Slouching Towards Bethlehem

19 February 2005

image Love at first sight may be a romantic illusion. Wild excitement at first sight is certainly real. That’s what I experienced reading the first couple of pages of Joan Didion’s Slouching Towards Bethlehem. I quickly realized that this collection is a literary event not to be missed. When I was in college, I bought myself a copy of Didion’s Democracy but did not get beyond the first couple of pages. After picking up Slouching Towards Bethlehem I had to force myself to keep appointments because I did not want to put the book down.

These essays, keynoted by an extraordinary report on San Francisco’s Haight-Ashbury, all reflect that in one way or another, things are falling apart, ” the center cannot hold.” An incicive look at contemporary American life, Slouching Towards Bethlehem has been admired for several decades as a sytlistic masterpiece.”

Here is a short exercpt from the report on the Haight-Ashbury scene (pages 121-123):

But the peculiar beauty of this political potential, as far as the activists were concerned, was that it remained not clear at all to most of the inhabitants of the District, perhaps because the few seventeen-year-olds who are political realists tend not to adopt romantic idealism as a life style.
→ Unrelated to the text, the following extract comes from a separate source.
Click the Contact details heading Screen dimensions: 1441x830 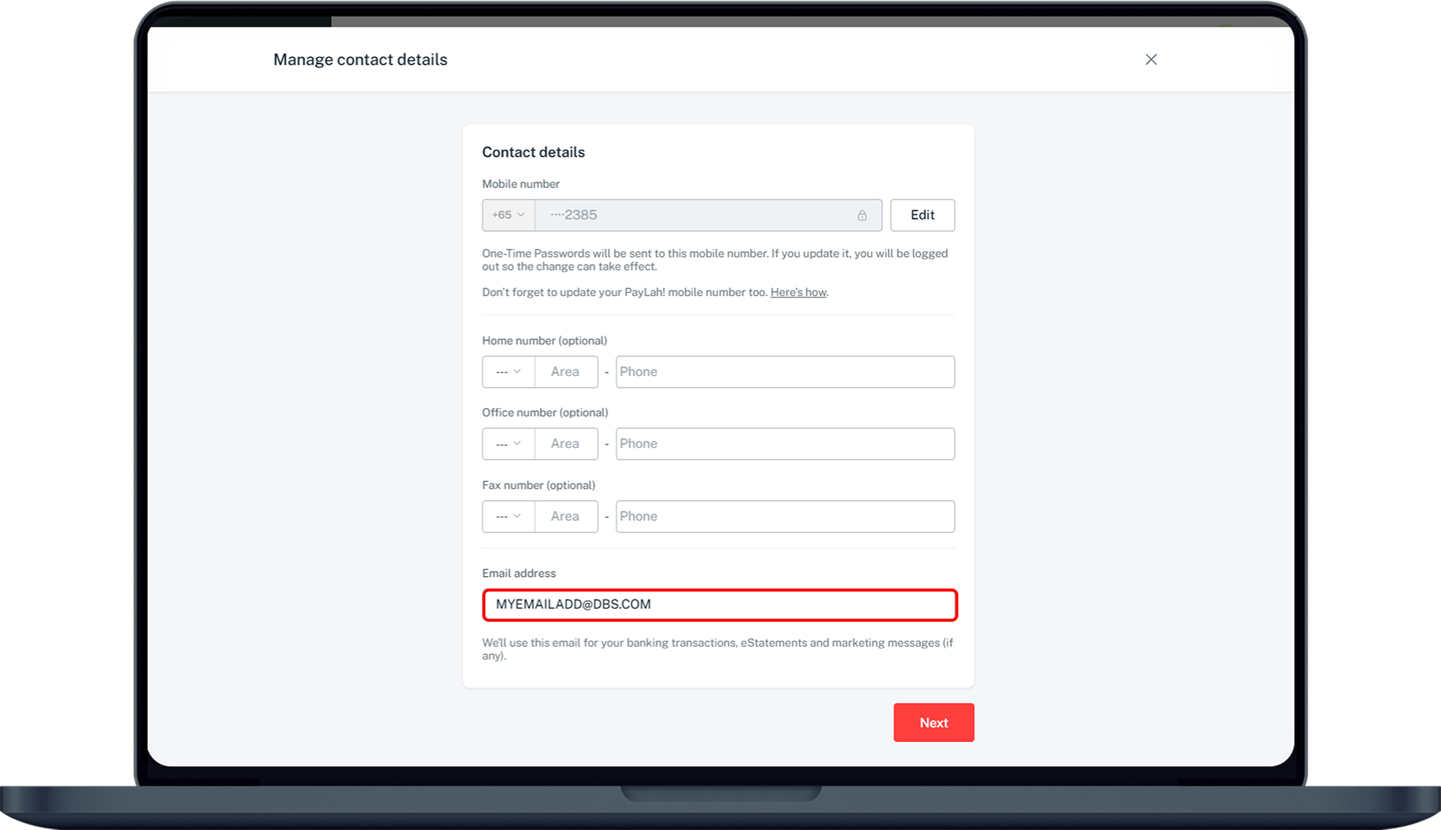coord(533,152)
Nor was it clear to the press, which at varying levels of competence continued to report “the hippie phenomenon” as an extended panty raid: an artistic avant-garde led by such comfortable YMHA regulars as Allen Ginsberg; or a thoughtful protest, not unlike joining the Peace Corps, against the culture which had produced Saran-Wrap and the Vietnam War. This last, or they-are-trying-to-tell-us-something approach, reached its apogee in a Time cover story which revealed that hippies “scorn money—they call in ‘bread’” and remains the most remarkable, if unwitting, extant evidence that the signals between the generations are irrevocably jammed.

Because the signals the press was getting were immaculate of political possibilities, the tensions of the District went unremarked upon, even during the period when there were so many observers on Haight Street from LIFE and LOOK and CBS that there were largely observing one another. The observers believed what the children told them: that they were a generation dropped out of political action, beyond power games, that the New Left was just another ego trip. ERGO, there really were no activists in the Haight-Ashbury, and that those things which happened every Sunday were spontaneous demonstrations because, just as the Diggers say, the police are brutal and juveniles have no rights and runaways are deprived of their right to self-determination and people are starving to death on Haigh Street, a scale model of Vietnam.

Of course the activists—not those whose thinking had become rigid, but those whose approach to revolution was imaginatively anarchic—had long ago grasped the reality which still eluded the press: we were seeing something important. Were were seeing the desperate attempt of a handful of pathetically unequipped children to create a community in a social vacuum. Once we had seen these children, we could no longer overlook the vacuum, no longer pretend that the society’s atomization could be reversed. This was not a traditional generational rebellion. At some point between 1945 and 1967 we had somehow neglected to tell these children the rules of the game we happened to be playing. Maybe we stopped believing in the rules ourselves, maybe we were having a failure of nerve about the game. Maybe there were just too few people around to do the telling. There were the children who grew up cut loose from the web of cousins and great-aunts and family doctors and lifelong neighbors who had traditionally suggested and enforced society’s values. There are children who have moved around a lot, SAN JOSE, CHULA VISTA, HERE. There are less in rebellion against society than ignorant of it, able only to feed back certain of its most publicized self-doubt, VIETNAM, SARAN-WRAP, DIET PILLS, the BOMB.
They feed back exactly what is given to them. Because they do not believe in words—words are for the “typeheads,” Chester Anderson tells them, and a thought which needs words is just one more of those ego trips—their only proficient vocabulary is in the the society’s platitudes. As it happens I am still committed to the idea that the ability to think for one’s self depends upon one’s mastery of the language, and I am not optimistic about children who will settle for saying, to indicate that their mother and father do not live together, that they come from “a broken home.“They are sixteen, fifteen, fourteen years old, younger all the time, an army of children waiting to be given words.